Back to the question in the title. What does this all mean for physics. ML models have been used in various physics applications. Since I’m not familiar with the field, I want to start with something simple.
As Sidney Coleman would say, “The career of a young theoretical physicist consists of treating the harmonic oscillator in ever-increasing levels of abstraction.” I don’t believe I’m considered young anymore, but I also don’t think Coleman had studying the harmonic oscillator using ML in mind either. Anyway, if you are not familiar, a harmonic oscillator is a body with mass $m$ that is attached to a spring with a spring constant $k$. Classically, the one-dimensional harmonic oscillator state is fully described by its position $x$ and momentum $p$. We can try to train an ML model to learn the dynamics of this system. One way to train this model is to give the model $X = (x_0,\ p_0,\ t)$ and ask it to output $Y = (x(t), \ p(t))$. With the help of ChatGPT, I built a neural network with $4$ hidden layers ($16$ units in the first and last layers, and $32$ units in the middle two). Training this network on $5\times 10^4$ samples of $(X,Y)$, yields pretty dismal results to be honest. I was curious, I had to try. Here is a plot for the predicted trajectory of the model:

One can say the model learned something about the system. The trajectory kind of resemble a circle (as it should). But even in this very simple of examples it is very hard to say what exactly has the model learned.

I think to be able to say the model has learned something one should be able to formulate this something as a hypothesis. Remember, the most important pillar of an hypothesis is that it needs to be falsifiable. In the harmonic oscillator example, one might form the hypothesis that the model learned about conservation of energy. Testing this hypothesis is easy. For a set of outputs of the model $(x(t), \ p(t))$ compute the energy $E(t) = p^2(t)/2m + kx^2(t)/2$, and see if it is a function of time. Our neural network above clearly didn’t learn about conservation of energy, and thus the hypothesis is false in this case.

In the literature, there are multiple attempts to try to solve the harmonic oscillator by designing networks that automatically respect energy conservation. This is not really the point of this exercise. We are not trying to teach the network some concept that we humans already know. What I’m interested in here is trying to train the network somewhat agnostically, and see if gradient descent imposed some structure on the network that we can study and learn something new from. Of course in this regard the harmonic oscillator is a bad example since we understand every aspect of it.

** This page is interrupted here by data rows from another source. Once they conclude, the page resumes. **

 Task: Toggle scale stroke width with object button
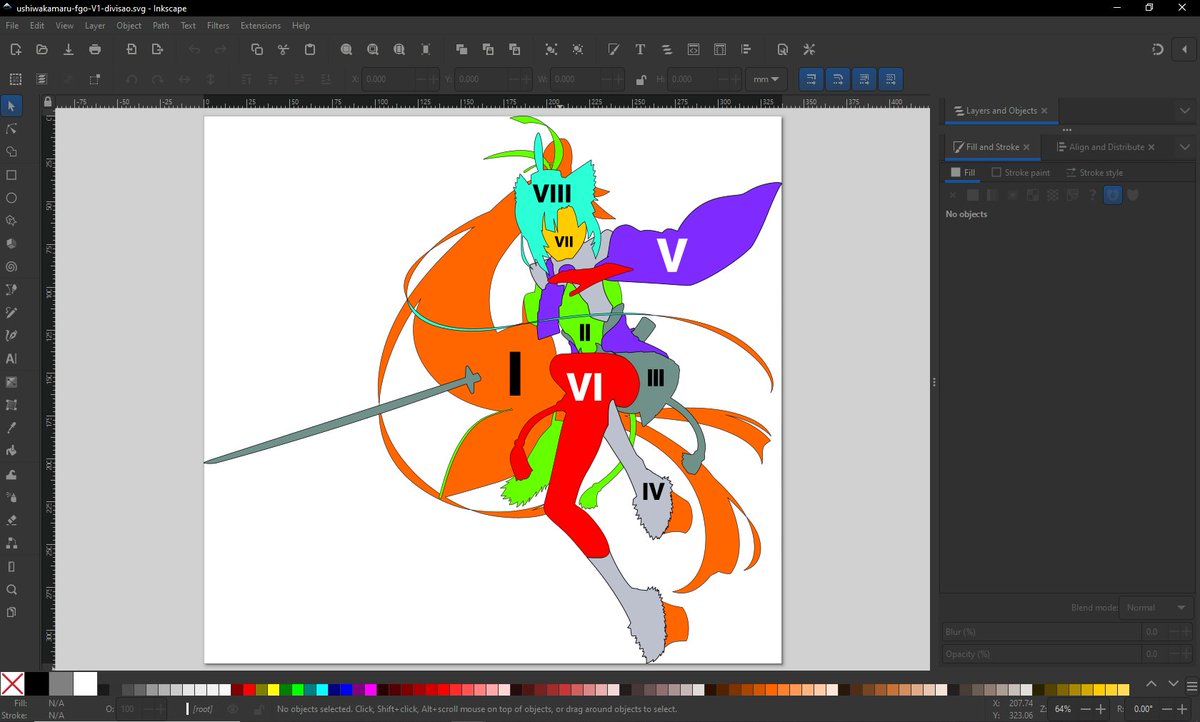[811, 79]
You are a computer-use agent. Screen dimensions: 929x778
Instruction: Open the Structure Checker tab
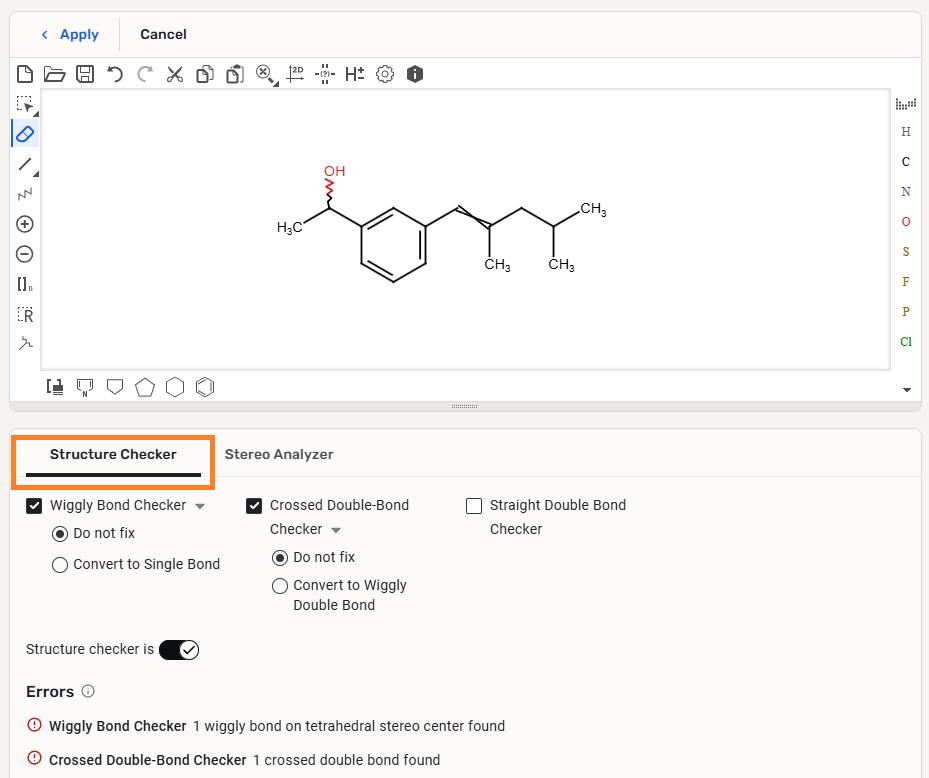tap(113, 455)
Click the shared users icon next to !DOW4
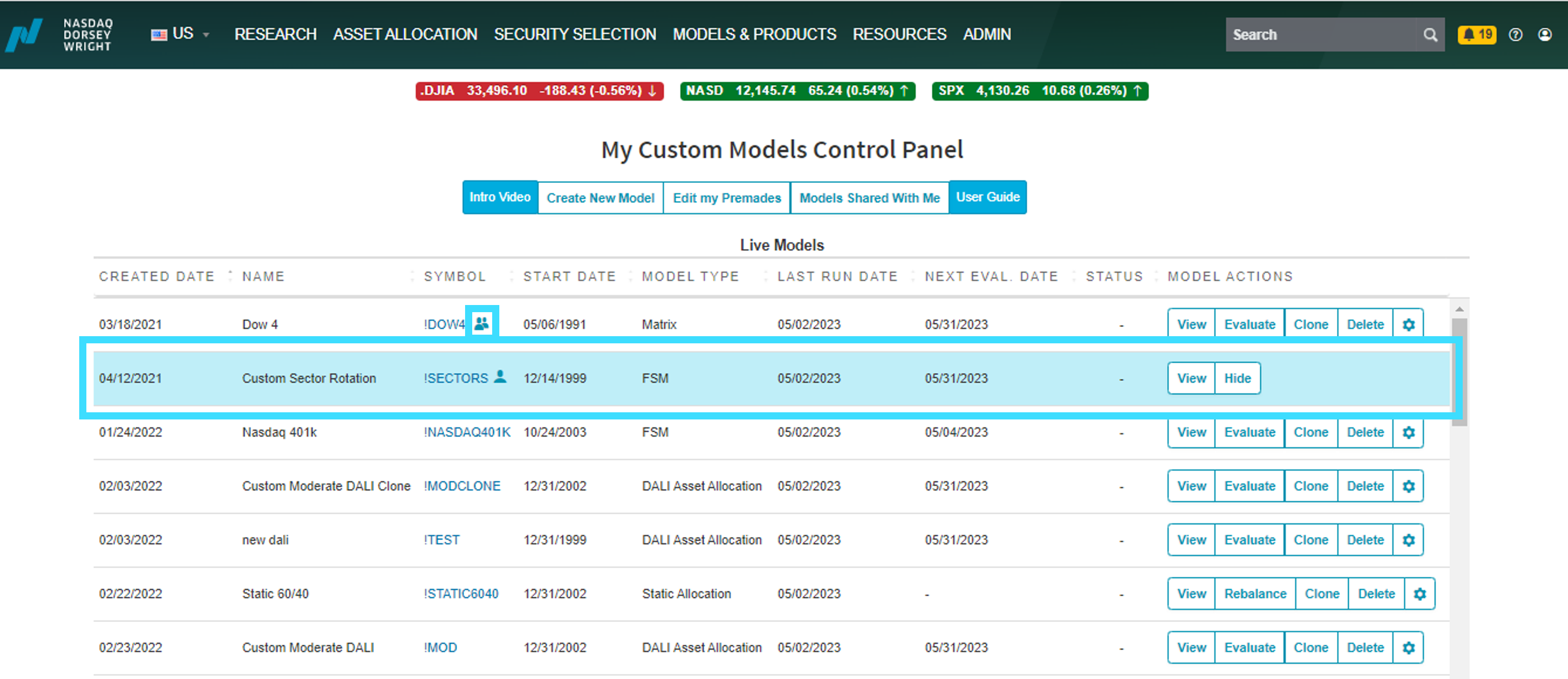The height and width of the screenshot is (679, 1568). (x=481, y=324)
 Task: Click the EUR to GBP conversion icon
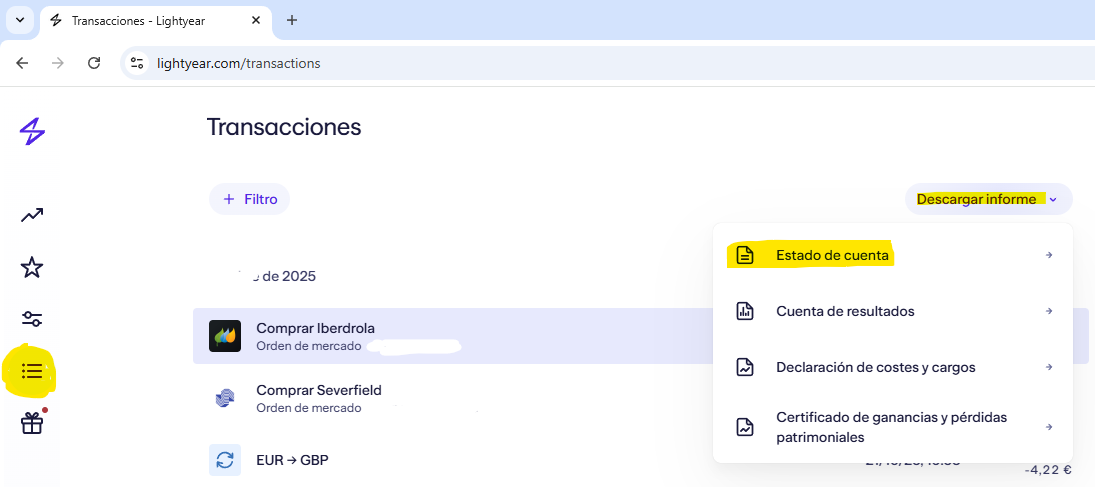click(225, 460)
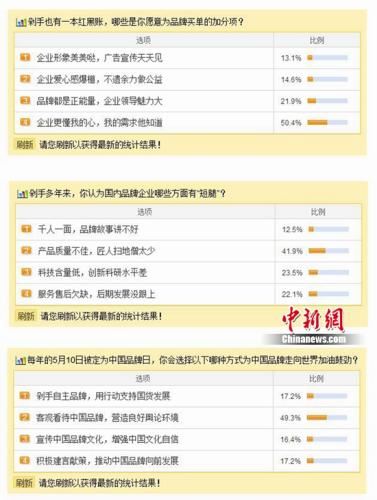Click the 刷新 button under the second poll

point(26,316)
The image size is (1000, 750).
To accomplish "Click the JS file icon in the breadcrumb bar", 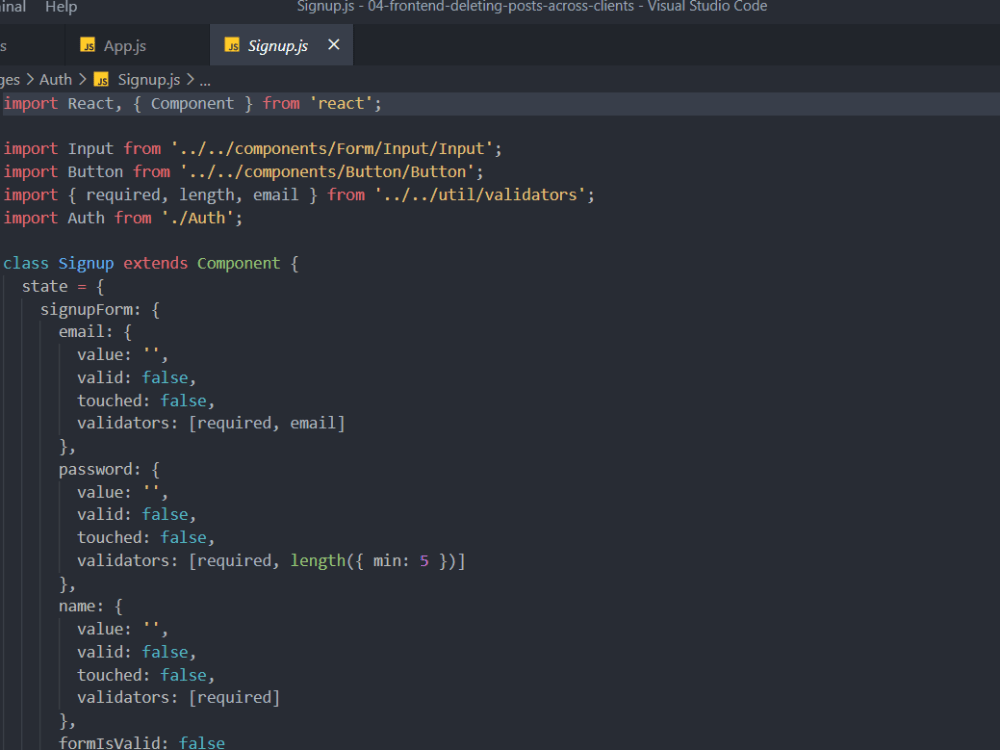I will coord(101,79).
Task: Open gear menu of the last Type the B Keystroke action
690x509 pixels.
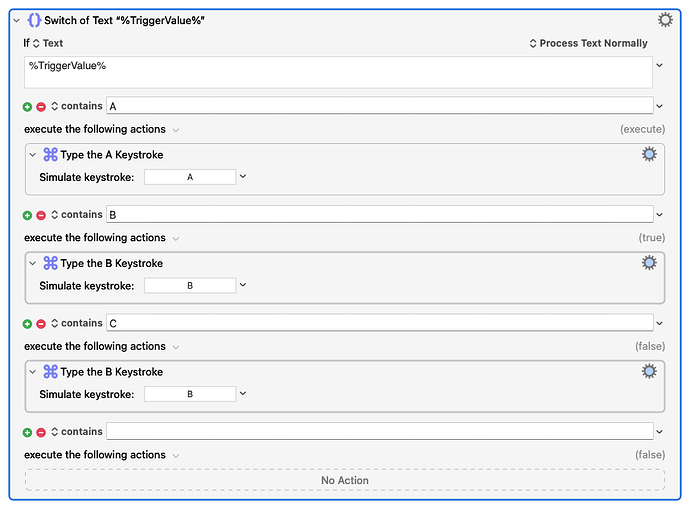Action: (x=649, y=371)
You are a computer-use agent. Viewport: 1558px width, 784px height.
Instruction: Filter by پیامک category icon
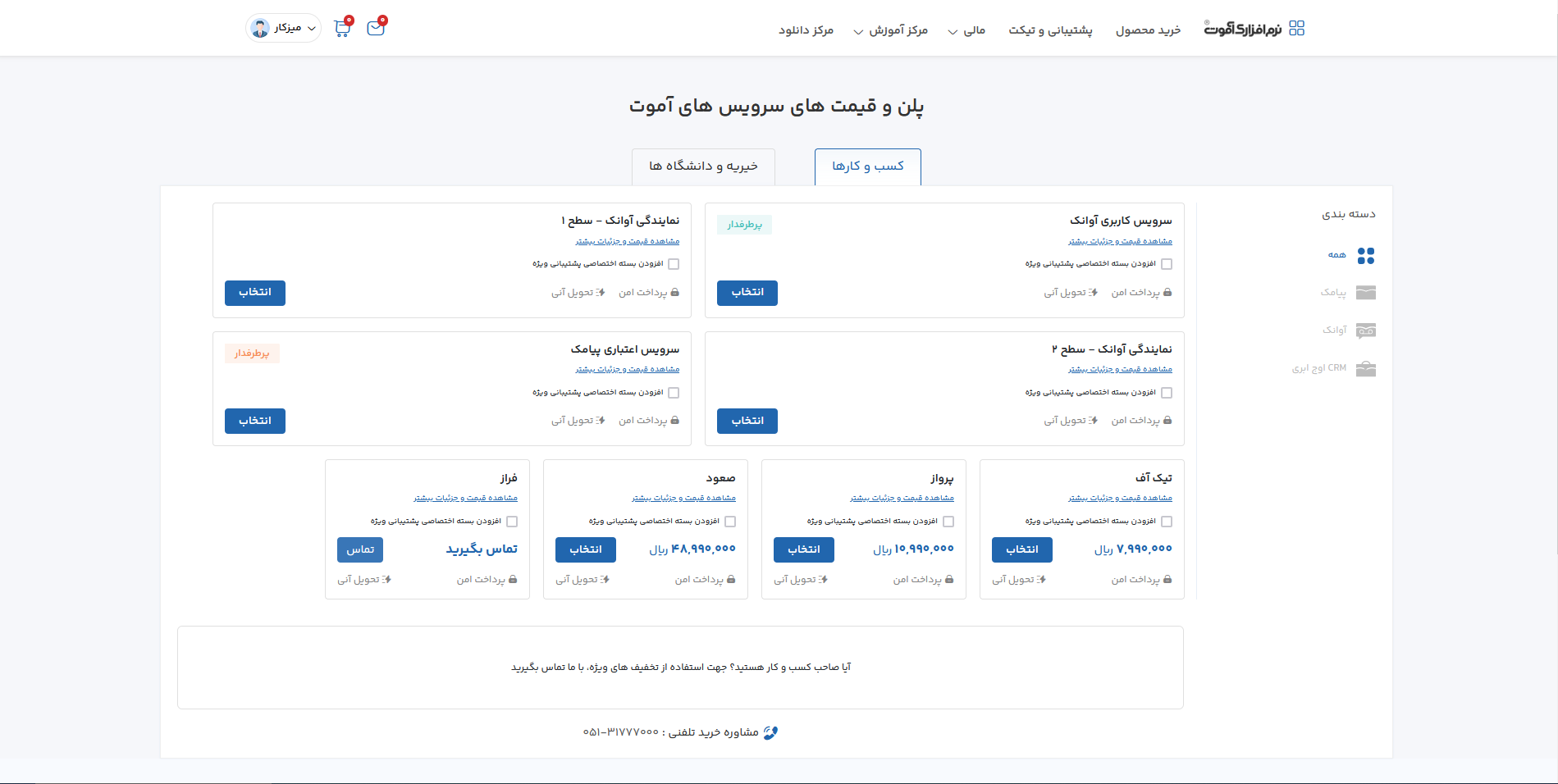click(x=1365, y=293)
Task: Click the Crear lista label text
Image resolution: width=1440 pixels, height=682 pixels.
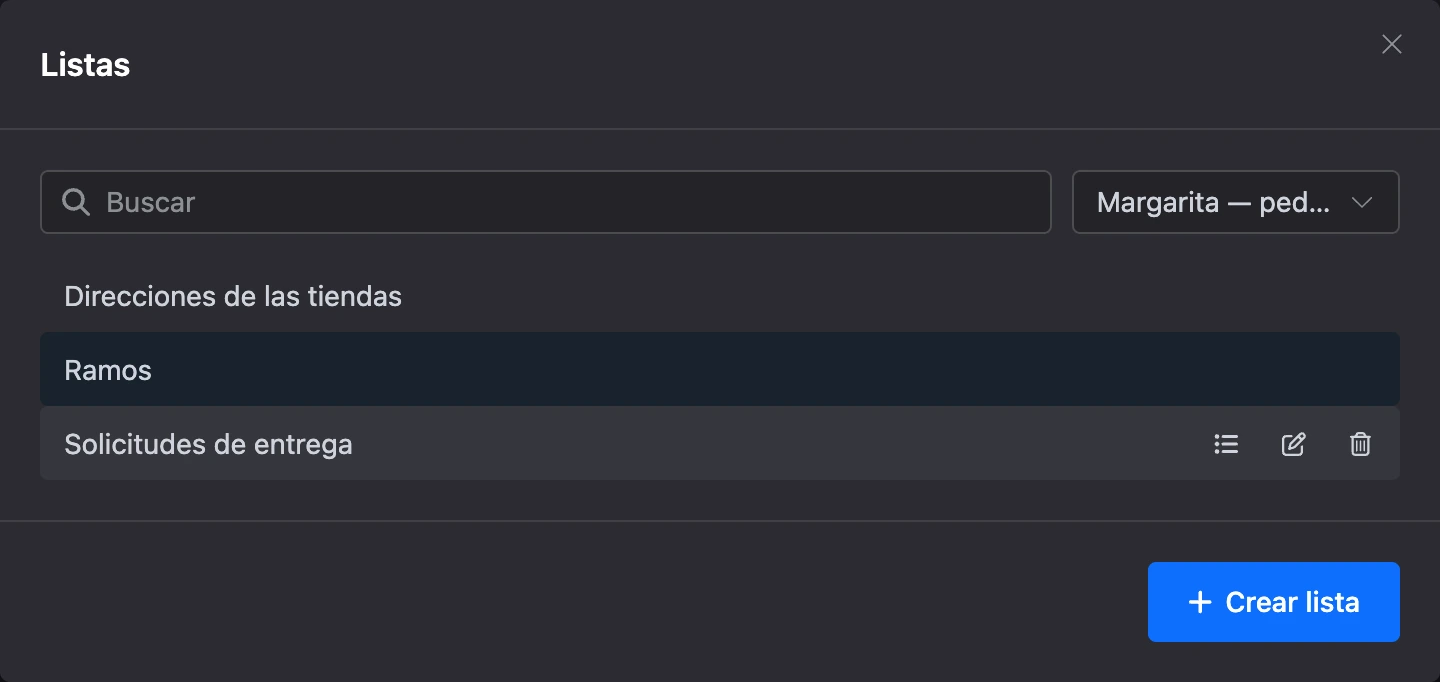Action: (1292, 602)
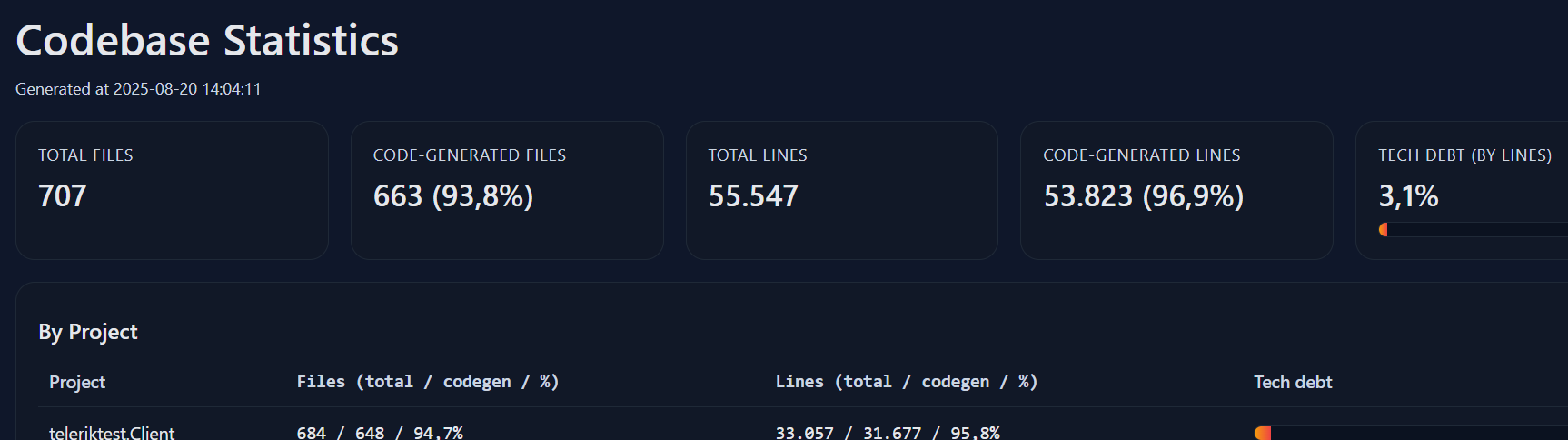Open the Code-Generated Lines card label

[1142, 155]
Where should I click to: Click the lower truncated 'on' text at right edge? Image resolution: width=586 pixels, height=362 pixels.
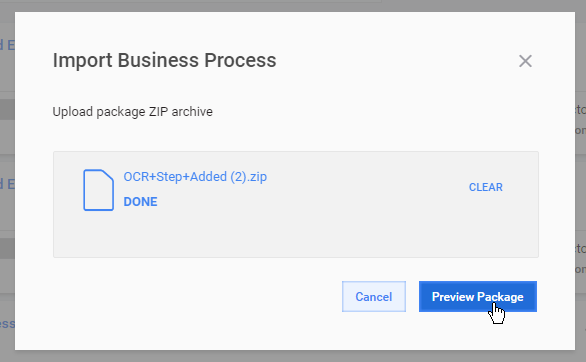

Note that defining a concept as a hypothesis about the behavior of the network is rather stringent. For example, move 37, while impressive, cannot be formulated as a hypothesis. In my view, taking such definition of a concept learned by a network is the first step to bring interpretability work more within the realms of science. How else can we deal with fuzzy concepts?

The interesting prospect at the intersection of interpretability and physics is the following: can we reach a point where we train a model that is very good in predicting physical phenomena that our best bet to understand these phenomena is to understand the model we created. I certainly don’t know the answer to this question, but the thought of such possibility makes me excited about this area of research.